Every office I’ve ever worked in had what I lovingly refer to as the “bad news room”. It’s the room that no one wants to have a meeting in because it looks like a room that you’d go to give someone bad news.
If you ask to speak to someone and call them into a room like that, or even a formal boardroom, the meeting starts off slightly uncomfortable. An uninviting space immediately stunts the creative process. Rather than opening up, people might feel daunted, leaving their good ideas at the door.
When you get your team into a welcoming, smaller space, it’s remarkable what you’ll find. The person who’s normally too shy to speak up may find their voice and contribute thoughts that blow the team away. And in a space that encourages collaboration, people can push each other further. They can challenge, play devil’s advocate, invigorate, motivate and embolden their teammates.
This is where the beauty lies. As people get comfortable hearing their own voice and finding they’re being heard by others, you’ll notice a change. There’s more connection and camaraderie. They may or may not be challenging the status quo, but these ideas aren’t being bottled up. These little gems of released thought are laying the groundwork for what the business is meant to be. A destination for innovation and growth, which has been built from the inside out.

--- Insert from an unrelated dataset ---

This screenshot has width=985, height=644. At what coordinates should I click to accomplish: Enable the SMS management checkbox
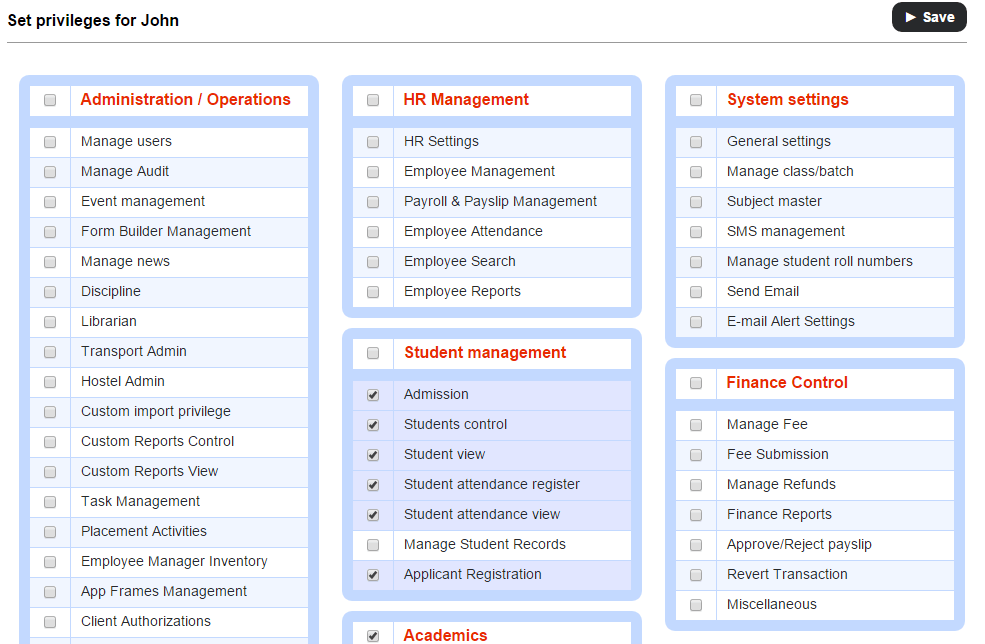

Five ways huddle rooms add to your business:
- Smaller rooms, bigger ideas - You have the knowledge of others at your fingertips when you get them in a quiet room. These intimate settings allow for team members to feel comfortable sharing their ideas because they are tucked away from the wider team.
- Save your coin. Instead of using a quarter of your floor space for meeting rooms that are often empty, invest in smaller rooms that provide all the essentials. Being equipped for a range of activities like presentations and impromptu meetings is a start, but the fact that they are more welcoming means that they aren’t a waste of valuable reality.
- Video conference capabilities that include everyone. The cost of video conferencing technology is minimal, and having the tools for greater collaboration (regardless of physical proximity) is a must-have. It encourages participation from remote team members who will be thankful that their work and home life are becoming harmonious and therefore contribute.
- Happy happy campers. Did you know that over 40% of young workers say that they are more likely to be happy working for a company that invests in smart technology? But using smart tech starts with the team wanting to use it. The right, welcoming space solves this.
- Softening your work culture. Does everything need to be so formal? Studies suggest that more relaxed work cultures are actually better for productivity. Nothing says “chill out and get some work done” quite like a room decked out with bean bag chairs and a touch screen whiteboard.